# HW 3

Max Schrader

In [1]:
import numpy as np

## Problem 1

Program in Python to calculate the value functions in slides 16-18 (three cases for $\gamma = 0, 0.9, 1$. Compare the results with those in the slides

In [2]:
MOVEMENTS = {"FACEBOOK": {"R": -1, "P": {"FACEBOOK": 0.9, "CLASS_1": 0.1}},
             "CLASS_1": {"R": -2, "P": {"FACEBOOK": 0.5, "CLASS_2": 0.5}},
             "CLASS_2": {"R": -2, "P": {"CLASS_3": 0.8, "SLEEP": 0.2}},
             "CLASS_3": {"R": -2, "P": {"PASS": 0.6, "PUB": 0.4}},
             "PASS": {"R": 10, "P": {"SLEEP": 1}},
             "SLEEP": {"R": 0, "P": {}},
             "PUB": {"R": 1, "P": {"CLASS_1": 0.2, "CLASS_2": 0.4, "CLASS_3": 0.4}},
             }
NUM_STATES = 7

### Composing the R and P Matrices

In [3]:
P = []
R = []
ORDER = {key: i for i, key in enumerate(MOVEMENTS.keys())}
for state, state_info in MOVEMENTS.items():
    R.append(state_info['R'])
    P.append([0 for _ in enumerate(ORDER.values())])
    for to_state, prob in state_info['P'].items():
        P[-1][ORDER[to_state]] = prob
P = np.array(P)
R = np.array(R)

### Calculating the State-Value Function 

In [4]:
def state_value(discount_factor):
    I = np.eye(len(P))
    values = np.matmul(np.linalg.inv(I - discount_factor * P), R) 
    for key, state in ORDER.items():
        print(f"{key}: ", round(values[state], 2))

### Discount of 0

In [5]:
state_value(0)

FACEBOOK:  -1.0
CLASS_1:  -2.0
CLASS_2:  -2.0
CLASS_3:  -2.0
PASS:  10.0
SLEEP:  0.0
PUB:  1.0


### Discount of 0.9

In [6]:
state_value(0.9)

FACEBOOK:  -7.64
CLASS_1:  -5.01
CLASS_2:  0.94
CLASS_3:  4.09
PASS:  10.0
SLEEP:  0.0
PUB:  1.91


### Discount of 1

In [7]:
state_value(1)

FACEBOOK:  -22.54
CLASS_1:  -12.54
CLASS_2:  1.46
CLASS_3:  4.32
PASS:  10.0
SLEEP:  0.0
PUB:  0.8


### Compare the results with those in the slides

The results are the same as those in the slides, the differences just coming from rounding

## Question 2

Solve the Bellman equation in either Python or MATLAB using the equation shown in slide 23 and compare the solution with the values shown in slide 21.

In [8]:
def bellman(p: np.array, r: np.array, gamma: float) -> np.array:
    return np.matmul(np.linalg.inv(np.eye(len(p)) - gamma * p), r)

In [9]:
[round(v, 2) for v in bellman(P, R, 1)]

[-22.54, -12.54, 1.46, 4.32, 10.0, 0.0, 0.8]
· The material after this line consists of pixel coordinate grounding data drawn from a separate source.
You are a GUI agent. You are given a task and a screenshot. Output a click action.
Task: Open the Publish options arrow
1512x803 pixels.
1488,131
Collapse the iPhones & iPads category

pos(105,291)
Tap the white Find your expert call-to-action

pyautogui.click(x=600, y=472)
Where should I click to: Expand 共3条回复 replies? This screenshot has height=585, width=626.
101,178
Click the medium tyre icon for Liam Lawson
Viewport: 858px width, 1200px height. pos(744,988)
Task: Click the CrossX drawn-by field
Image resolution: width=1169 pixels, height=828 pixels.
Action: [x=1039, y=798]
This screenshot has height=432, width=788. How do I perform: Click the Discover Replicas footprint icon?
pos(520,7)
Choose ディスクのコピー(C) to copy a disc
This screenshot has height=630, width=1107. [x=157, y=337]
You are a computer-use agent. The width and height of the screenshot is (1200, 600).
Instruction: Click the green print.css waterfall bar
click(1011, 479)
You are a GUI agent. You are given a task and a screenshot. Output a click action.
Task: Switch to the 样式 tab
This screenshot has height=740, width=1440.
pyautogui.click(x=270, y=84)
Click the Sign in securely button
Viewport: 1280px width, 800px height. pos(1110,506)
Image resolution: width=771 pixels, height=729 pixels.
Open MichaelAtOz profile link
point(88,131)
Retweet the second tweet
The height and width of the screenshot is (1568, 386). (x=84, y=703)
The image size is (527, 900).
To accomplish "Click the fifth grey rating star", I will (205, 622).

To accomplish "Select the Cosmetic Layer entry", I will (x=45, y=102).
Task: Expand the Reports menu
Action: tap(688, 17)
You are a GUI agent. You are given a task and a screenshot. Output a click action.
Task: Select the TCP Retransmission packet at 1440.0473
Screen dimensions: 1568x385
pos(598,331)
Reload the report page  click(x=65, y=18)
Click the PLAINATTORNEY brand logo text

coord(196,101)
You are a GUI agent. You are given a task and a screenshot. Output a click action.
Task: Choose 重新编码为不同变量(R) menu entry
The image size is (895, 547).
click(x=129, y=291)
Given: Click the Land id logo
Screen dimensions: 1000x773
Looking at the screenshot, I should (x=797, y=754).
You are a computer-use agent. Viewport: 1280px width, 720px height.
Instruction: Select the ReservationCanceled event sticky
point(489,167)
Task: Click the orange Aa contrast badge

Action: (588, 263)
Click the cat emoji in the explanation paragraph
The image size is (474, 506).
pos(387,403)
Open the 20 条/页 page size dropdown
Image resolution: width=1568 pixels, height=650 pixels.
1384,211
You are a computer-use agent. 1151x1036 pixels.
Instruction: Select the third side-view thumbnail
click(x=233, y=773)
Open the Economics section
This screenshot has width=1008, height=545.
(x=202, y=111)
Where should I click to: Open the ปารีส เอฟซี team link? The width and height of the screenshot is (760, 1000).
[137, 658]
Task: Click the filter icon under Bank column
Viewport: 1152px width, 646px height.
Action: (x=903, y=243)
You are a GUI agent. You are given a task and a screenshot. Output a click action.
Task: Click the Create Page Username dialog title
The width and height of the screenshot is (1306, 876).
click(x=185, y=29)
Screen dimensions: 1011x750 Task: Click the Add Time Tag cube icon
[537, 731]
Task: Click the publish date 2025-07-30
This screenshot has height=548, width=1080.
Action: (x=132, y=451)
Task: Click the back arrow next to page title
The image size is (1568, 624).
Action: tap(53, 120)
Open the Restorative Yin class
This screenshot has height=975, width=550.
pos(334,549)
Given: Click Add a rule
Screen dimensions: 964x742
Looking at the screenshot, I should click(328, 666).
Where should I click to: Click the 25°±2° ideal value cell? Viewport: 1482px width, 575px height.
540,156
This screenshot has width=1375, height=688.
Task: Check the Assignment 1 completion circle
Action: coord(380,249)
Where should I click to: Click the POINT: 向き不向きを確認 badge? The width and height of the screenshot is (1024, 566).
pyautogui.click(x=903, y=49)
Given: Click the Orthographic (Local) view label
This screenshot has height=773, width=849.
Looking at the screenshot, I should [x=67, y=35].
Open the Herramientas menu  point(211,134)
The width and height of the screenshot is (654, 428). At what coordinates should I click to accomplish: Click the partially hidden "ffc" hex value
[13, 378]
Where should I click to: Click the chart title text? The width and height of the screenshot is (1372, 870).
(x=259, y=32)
The solution above is the exact same as slide 21, save for the rounding

## Question 3

Verify all state values in slide 29 by solving the Bellman equations by hand

In [10]:
gamma = 1
policy = 0.5
# Sleep:
print("Sleep:", policy * (0))
# Study:
print("Study:", round(policy * (10) + policy * (1 + 0.2*-1.3 + 0.4*2.7 + 0.4*7.4), 2))
# Class 2:
print("Class 2:", round(policy * (-2 + 7.4) + policy * 0), 2)
# Class 1
print("Class 1:", round(policy * (-2 + 2.7) + policy* (-1 + -2.3), 2))
# Class 1
print("Facebook:", round(policy * (-1 + -2.3) + policy * (0 + -1.3)), 2)

Sleep: 0.0
Study: 7.39
Class 2: 3 2
Class 1: -1.3
Facebook: -2 2


## Question 4

Verify all values of the optimal value function and optimal action-value function in slides 38-39 by solving Bellman equations by hand. Are all values correct

### Optimal Value Function

In [11]:
# Facebook
print("Facebook:", 0 + -2 + -2 + 10)

# Class 1
print("Class 1:", -2 + -2 + 10)

# Class 2
print("Class 2:", -2 + 10)

# Study
print("Class 1:", 10)

# Slep
print("Sleep:", 0)

Facebook: 6
Class 1: 6
Class 2: 8
Class 1: 10
Sleep: 0


#### Optimal Action-Value Function

In [12]:
# Facebook to Facebook
print("Facebook -> Facebook:", -1 + 6)

# Facebook to Class 1
print("Facebook -> Class 1:", 6 - 0)

# Class 1 to Facebook
print("Class 1 -> Facebook:", -1 + 6)

# Class 1 to Class 2
print("Class 1 -> Class 2:", -2 + 8)

# Class 2 to Sleep
print("Class 2 -> Sleep:", 0 + 0)

# Class 2 to Study
print("Class 2 -> Study:", -2 + 10)

# Study -> Sleep
print("Study -> Sleep:", 10)

# Study -> Pub
print("Study -> Pub:", 1 + 0.2 * 6 + 0.4 * 8 + 0.4 *10)

# Study -> Sleep
print("Sleep -> Sleep:", 0)

Facebook -> Facebook: 5
Facebook -> Class 1: 6
Class 1 -> Facebook: 5
Class 1 -> Class 2: 6
Class 2 -> Sleep: 0
Class 2 -> Study: 8
Study -> Sleep: 10
Study -> Pub: 9.4
Sleep -> Sleep: 0


Slide 39 has an incorrect $q^*$ from Study to Pub. It should be $q^* = 9.4$